Gene therapy is rapidly becoming one of the fastest-growing areas in modern medicine. The technology focuses on treating diseases by replacing, modifying, or repairing faulty genes, offering long-term solutions for conditions that previously had limited treatment options. Increasing approvals of advanced therapies, growing investments from governments and private investors, and continuous breakthroughs in gene editing technologies are accelerating market expansion worldwide.
The global gene therapy market is valued at USD 13.68 billion in 2026 and is projected to reach USD 70.59 billion by 2035, growing at a robust CAGR of 20%. The commercialization of gene therapies for cancer, rare diseases, inherited disorders, and neurological conditions continues to create new opportunities for pharmaceutical companies, biotechnology firms, healthcare providers, and investors.

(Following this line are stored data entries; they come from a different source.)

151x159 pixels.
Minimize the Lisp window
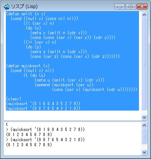(119, 7)
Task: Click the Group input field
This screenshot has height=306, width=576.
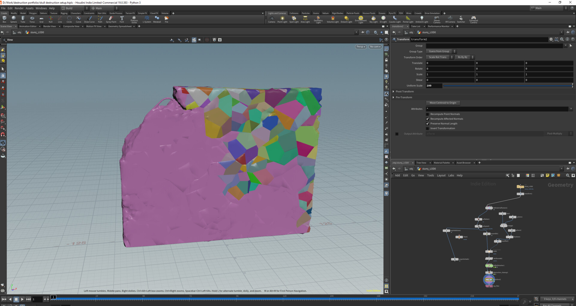Action: [494, 46]
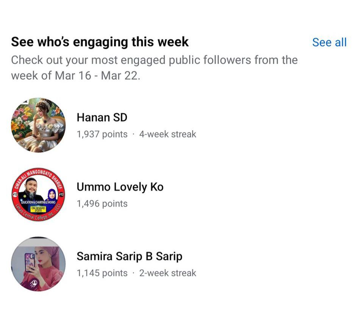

Looking for data that supports your next business decision? Get a FREE sample tailored to your strategic priorities: https://www.towardshealthcare.com/download-sample/5804
Regional Insights
North America Maintains Market Leadership
North America accounted for 45% of the global gene therapy market in 2025, making it the largest regional market. The region benefits from a well-established biotechnology ecosystem, high healthcare spending, favorable reimbursement policies, and a strong regulatory environment led by the U.S. FDA.
The United States remains the innovation hub for gene therapy, supported by increasing clinical trials, advanced manufacturing facilities, and collaborations between pharmaceutical companies and research institutions. Government initiatives such as the NIH’s USD 100 million partnership with the Bill & Melinda Gates Foundation for affordable gene therapies further strengthen the region’s leadership.
Canada is also expanding its position through investments in AI-enabled biomanufacturing and advanced cell and gene therapy production facilities.
Asia Pacific Emerges as the Fastest-Growing Market
Asia Pacific is expected to register the highest growth rate during the forecast period. Countries including China, India, Japan, and South Korea are making significant investments in genomics research, biotechnology infrastructure, and precision medicine.
China continues to expand CRISPR research, viral vector manufacturing, and clinical development, while India is strengthening domestic production through initiatives such as Bio-E3, Vigyan Dhara, and increasing investments in Genome Valley, Hyderabad. Growing healthcare expenditure, improving regulatory support, and rising awareness of rare diseases are expected to accelerate market adoption across the region.
Europe Strengthens Through Government Support
Europe continues to witness steady growth due to favorable government policies and increasing funding for genomics research.
Programs such as the Horizon Europe Mission on Cancer and the 1+ Million Genomes Initiative are encouraging personalized medicine, cross-border genomic research, and next-generation therapeutic development. Germany and the United Kingdom remain among the region’s leading innovation centers for advanced gene therapies.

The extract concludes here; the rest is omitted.